Exercise aim >> Below are some records; quote exactly the lines from the one that contains "strehe (1515, 940)" through the one that contains "RACCORDO CM- MF 40 11/2 (647, 1706)", inclusive, and no others.
══ Records shown ══
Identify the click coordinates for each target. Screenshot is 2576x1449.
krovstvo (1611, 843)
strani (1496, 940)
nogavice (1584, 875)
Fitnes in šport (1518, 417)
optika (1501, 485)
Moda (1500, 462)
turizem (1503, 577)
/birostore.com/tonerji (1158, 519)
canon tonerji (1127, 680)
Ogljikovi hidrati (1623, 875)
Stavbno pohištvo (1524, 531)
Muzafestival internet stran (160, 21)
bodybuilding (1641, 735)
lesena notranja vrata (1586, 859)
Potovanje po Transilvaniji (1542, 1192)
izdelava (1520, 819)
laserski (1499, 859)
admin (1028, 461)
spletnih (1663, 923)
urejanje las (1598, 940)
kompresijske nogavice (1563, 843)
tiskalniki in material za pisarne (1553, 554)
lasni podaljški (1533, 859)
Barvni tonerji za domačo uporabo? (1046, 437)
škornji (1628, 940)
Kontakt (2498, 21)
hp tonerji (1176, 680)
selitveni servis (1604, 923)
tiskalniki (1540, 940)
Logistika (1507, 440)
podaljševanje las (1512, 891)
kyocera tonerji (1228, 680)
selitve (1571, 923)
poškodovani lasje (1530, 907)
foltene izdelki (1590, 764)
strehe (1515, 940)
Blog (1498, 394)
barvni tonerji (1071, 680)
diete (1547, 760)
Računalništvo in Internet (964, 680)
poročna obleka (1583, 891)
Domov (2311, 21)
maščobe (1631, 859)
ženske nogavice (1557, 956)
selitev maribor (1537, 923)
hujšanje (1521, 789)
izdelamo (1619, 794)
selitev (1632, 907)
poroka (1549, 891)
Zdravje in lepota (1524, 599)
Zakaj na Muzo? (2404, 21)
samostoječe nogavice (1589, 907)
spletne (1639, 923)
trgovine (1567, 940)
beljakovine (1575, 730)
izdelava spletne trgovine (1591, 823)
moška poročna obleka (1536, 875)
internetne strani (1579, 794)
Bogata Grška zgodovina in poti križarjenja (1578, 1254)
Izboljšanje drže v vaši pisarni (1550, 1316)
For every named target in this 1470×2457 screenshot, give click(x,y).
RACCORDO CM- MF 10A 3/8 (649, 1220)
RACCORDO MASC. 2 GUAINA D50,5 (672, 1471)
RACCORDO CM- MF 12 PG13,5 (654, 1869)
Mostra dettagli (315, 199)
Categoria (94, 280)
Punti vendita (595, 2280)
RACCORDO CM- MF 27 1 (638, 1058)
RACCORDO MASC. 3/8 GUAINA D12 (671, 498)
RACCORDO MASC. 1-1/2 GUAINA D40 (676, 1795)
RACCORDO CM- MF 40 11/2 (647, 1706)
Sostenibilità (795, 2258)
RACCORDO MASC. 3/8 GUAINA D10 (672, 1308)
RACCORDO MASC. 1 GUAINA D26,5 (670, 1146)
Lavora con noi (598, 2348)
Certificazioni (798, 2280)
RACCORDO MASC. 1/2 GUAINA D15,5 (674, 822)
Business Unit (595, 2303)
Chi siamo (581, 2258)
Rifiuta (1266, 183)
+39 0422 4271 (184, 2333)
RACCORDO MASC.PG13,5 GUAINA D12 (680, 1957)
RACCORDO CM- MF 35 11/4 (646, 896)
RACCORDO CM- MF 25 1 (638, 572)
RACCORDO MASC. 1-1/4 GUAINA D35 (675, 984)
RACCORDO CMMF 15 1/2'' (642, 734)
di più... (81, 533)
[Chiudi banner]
═══
Response to the exercise >>
strehe (1515, 940)
Blog (1498, 394)
barvni tonerji (1071, 680)
diete (1547, 760)
Računalništvo in Internet (964, 680)
poročna obleka (1583, 891)
Domov (2311, 21)
maščobe (1631, 859)
ženske nogavice (1557, 956)
selitev maribor (1537, 923)
hujšanje (1521, 789)
izdelamo (1619, 794)
selitev (1632, 907)
poroka (1549, 891)
Zdravje in lepota (1524, 599)
Zakaj na Muzo? (2404, 21)
samostoječe nogavice (1589, 907)
spletne (1639, 923)
trgovine (1567, 940)
beljakovine (1575, 730)
izdelava spletne trgovine (1591, 823)
moška poročna obleka (1536, 875)
internetne strani (1579, 794)
Bogata Grška zgodovina in poti križarjenja (1578, 1254)
Izboljšanje drže v vaši pisarni (1550, 1316)
For every named target in this 1470×2457 screenshot, give click(x,y).
RACCORDO CM- MF 10A 3/8 (649, 1220)
RACCORDO MASC. 2 GUAINA D50,5 (672, 1471)
RACCORDO CM- MF 12 PG13,5 (654, 1869)
Mostra dettagli (315, 199)
Categoria (94, 280)
Punti vendita (595, 2280)
RACCORDO CM- MF 27 1 (638, 1058)
RACCORDO MASC. 3/8 GUAINA D12 (671, 498)
RACCORDO MASC. 1-1/2 GUAINA D40 (676, 1795)
RACCORDO CM- MF 40 11/2 (647, 1706)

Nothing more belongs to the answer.